Os bispos afirmaram que sua principal preocupação no recente Sínodo foi enfatizar a importância do cuidado pastoral e do acompanhamento para aqueles que já estão em uniões poligâmicas — sejam cristãos ou indivíduos não batizados que buscam a fé.

Um ano depois, ainda durante o processo sinodal, os bispos africanos destacaram que fatores culturais e econômicos às vezes dificultam a separação de pessoas em tais uniões, afetando especialmente mulheres e crianças.

Eles enfatizaram que a abordagem sinodal da Igreja é de inclusão, não de exclusão. "Ninguém deve ser deixado para trás", afirmaram.

“A monogamia não é simplesmente o oposto da poligamia”, escreve Fernández em Una caro. “É muito mais do que isso, e seu aprofundamento nos permite conceber o casamento em toda a sua riqueza e fecundidade”, continua ele.

É improvável que os bispos da África se oponham a isso, o que é ótimo até certo ponto.

Em grande parte do documento, que tem 40 páginas, Fernández concentra-se, no entanto, numa questão de maior importância para as sociedades ocidentais contemporâneas do que para os católicos ou qualquer outra pessoa em África.

“A questão está intimamente ligada à finalidade unitiva da sexualidade, que não se reduz a garantir a procriação, mas contribui para o enriquecimento e fortalecimento da união única e exclusiva e do sentimento de pertencimento mútuo”, escreve o cardeal.

E essa não é a única maneira pela qual Una Caro parece estar voltada para o norte do continente africano.

Hans Urs von Balthasar, Karl Rahnervon Hildebrand (todos eles) são mencionados no documento da DDF. Imagina-se que não haja nada de errado em usar teólogos europeus de meados do século XX para abordar o problema pastoral da poligamia africana no século XXI, mas mesmo assim...

Recorrendo ao filósofo francês Emmanuel Lévinas, Fernández escreve: "O desejo sexual, quando se move dentro dessa dinâmica do rosto do outro, pode conciliar adequadamente sensibilidade e transcendência, autoafirmação e reconhecimento da alteridade."

Este é um cardeal que recebeu bastante atenção da mídia por ser o autor de obras como "Heal Me with Your Mouth: The Art of Kissing" [Cura-me com teu beijo, a arte de beijar] e "The Mystical Passion: Spirituality and Sensuality" [A paixão mística: espiritualidade e sensuaildade], ambas infelizmente fora de catálogo.

O prelado argentino talvez tenha sido, portanto, fiel ao seu estilo ao decidir incluir trechos de vários poemas de amor em seu documento oficial do Vaticano, embora nenhum fosse de poetas africanos.

É difícil encontrar em Una caro qualquer atenção dedicada às questões familiares enfrentadas pelas esposas e filhos mais afetados pela poligamia.
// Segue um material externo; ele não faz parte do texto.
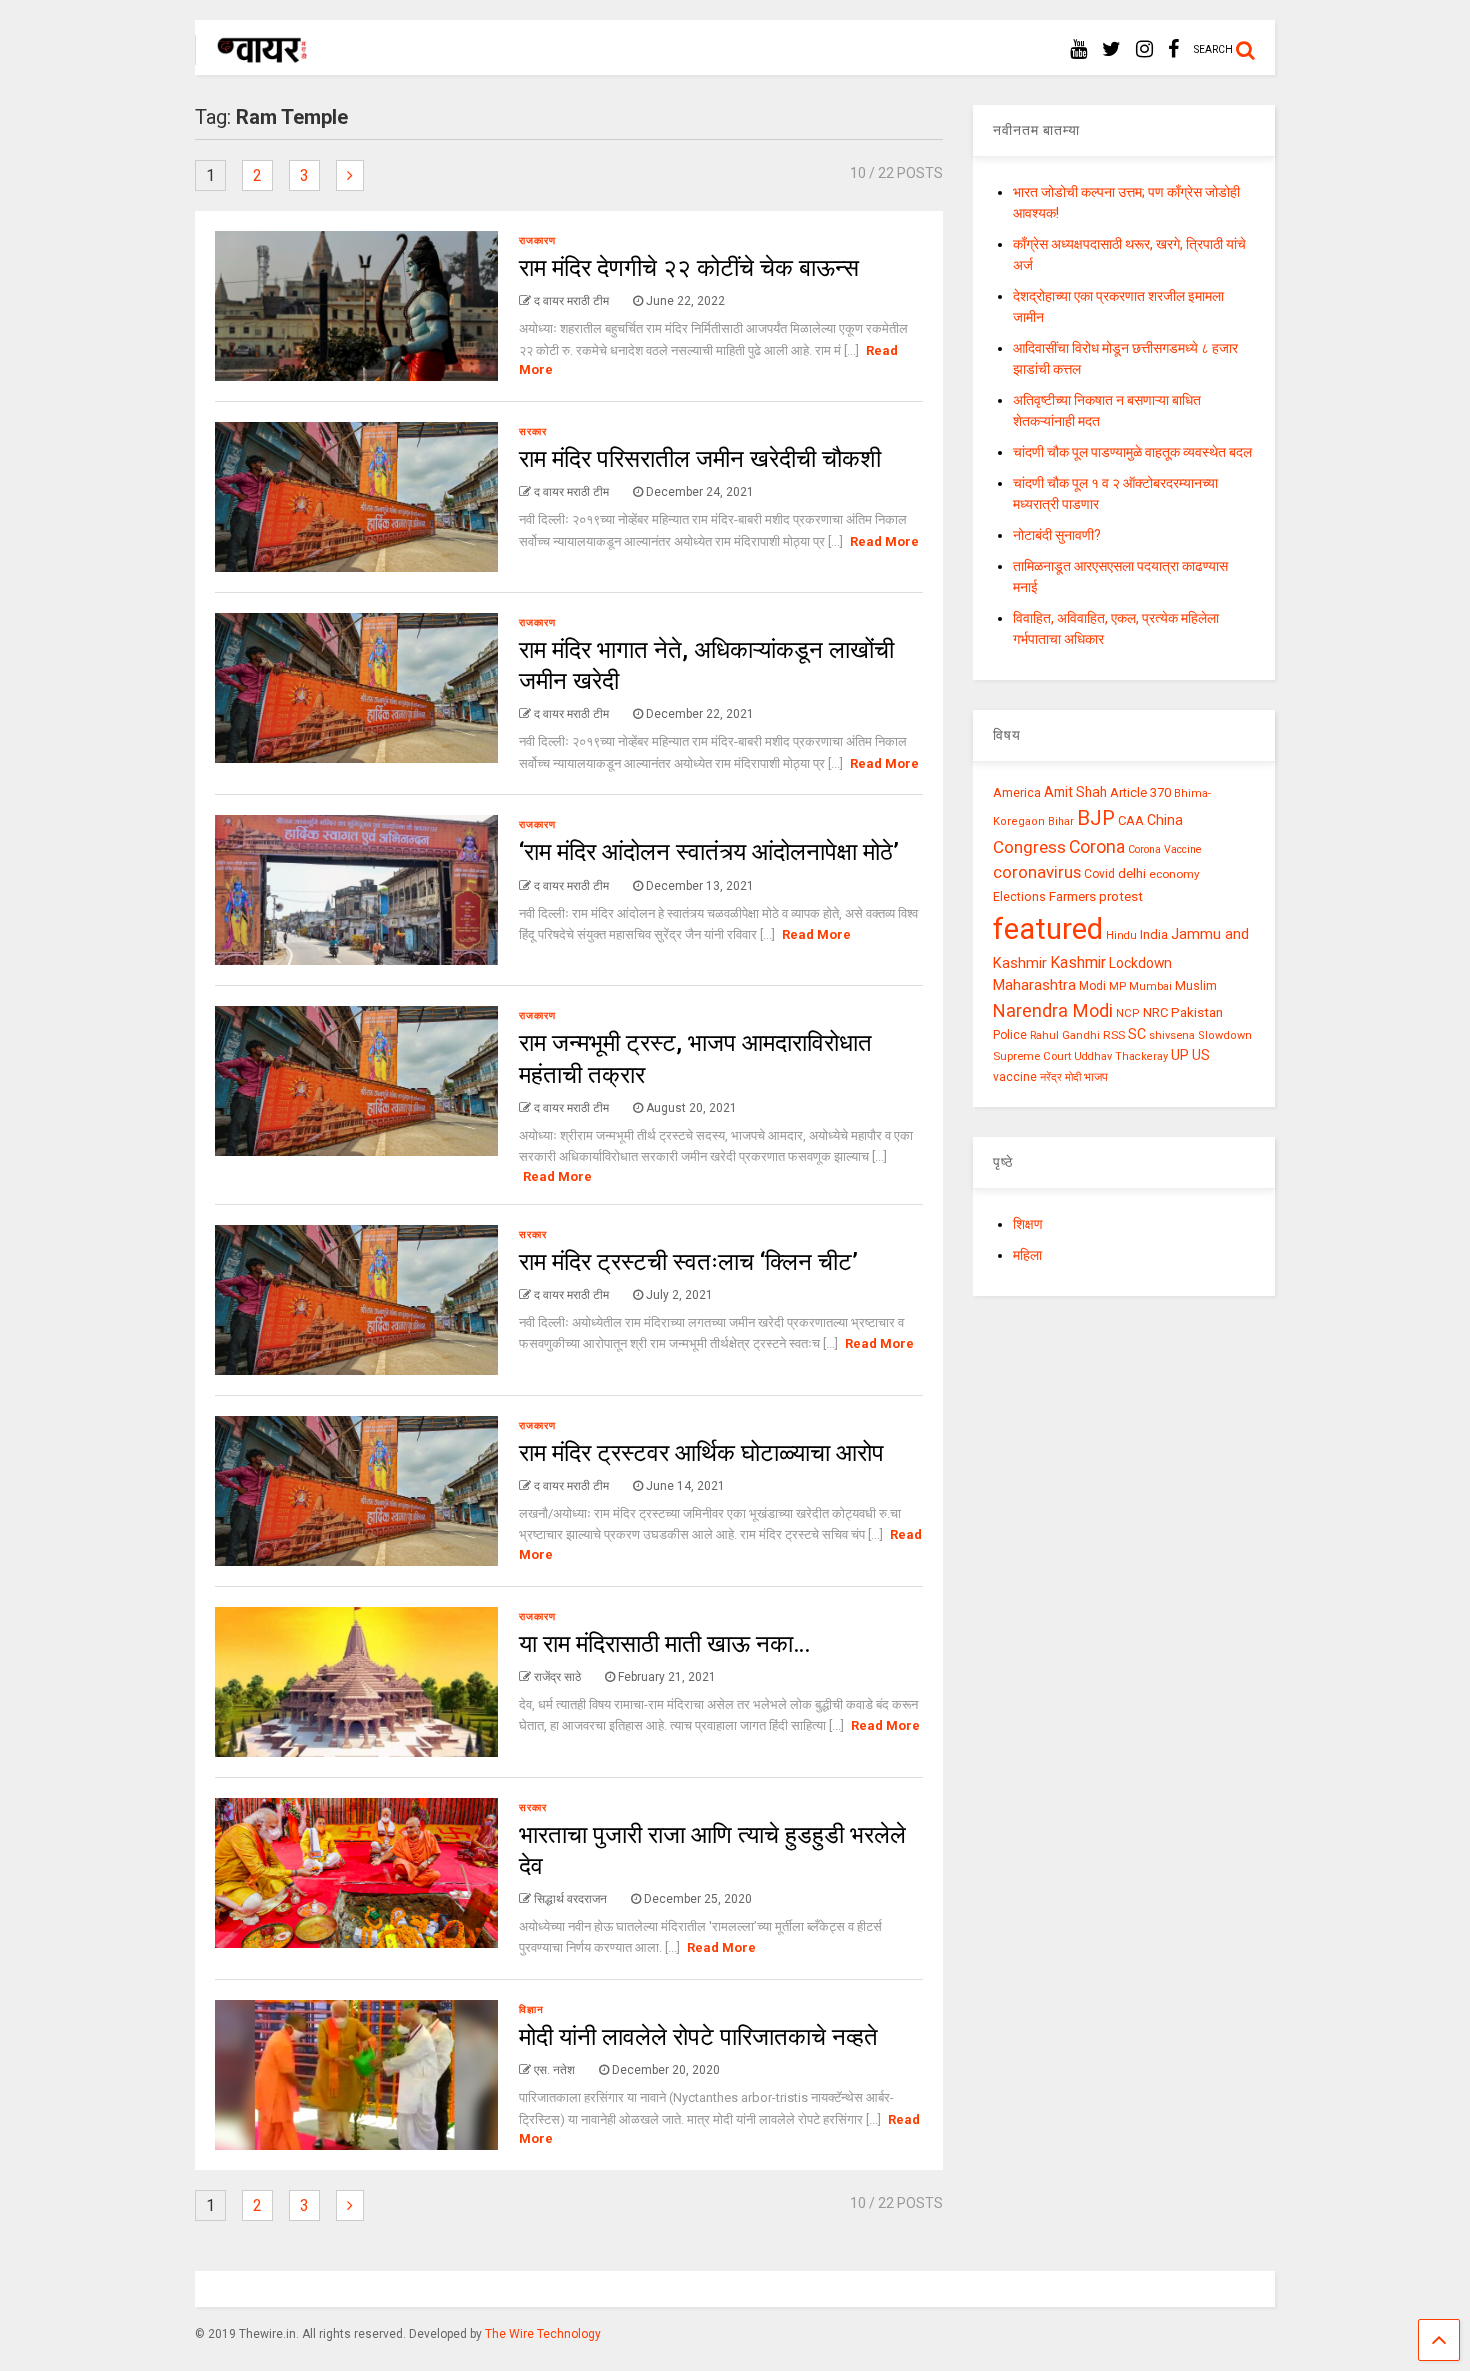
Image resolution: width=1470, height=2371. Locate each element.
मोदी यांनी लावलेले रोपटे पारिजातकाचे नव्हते (698, 2037)
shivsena (1172, 1035)
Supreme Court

Em vez disso, o tema é tratado como uma questão de estilo de vida sexual, vista através de uma lente teológica de meados do século XX, com o auxílio de alguns poucos versos.

Líderes da Igreja na África utilizaram o Caminho Sinodal, defendido pelo Vaticano, para abordar uma das questões mais prementes enfrentadas pelos católicos no continente.

O gabinete doutrinário do Vaticano pode ter falhado ao levar a sério sua interpretação do que a sinodalidade deveria significar.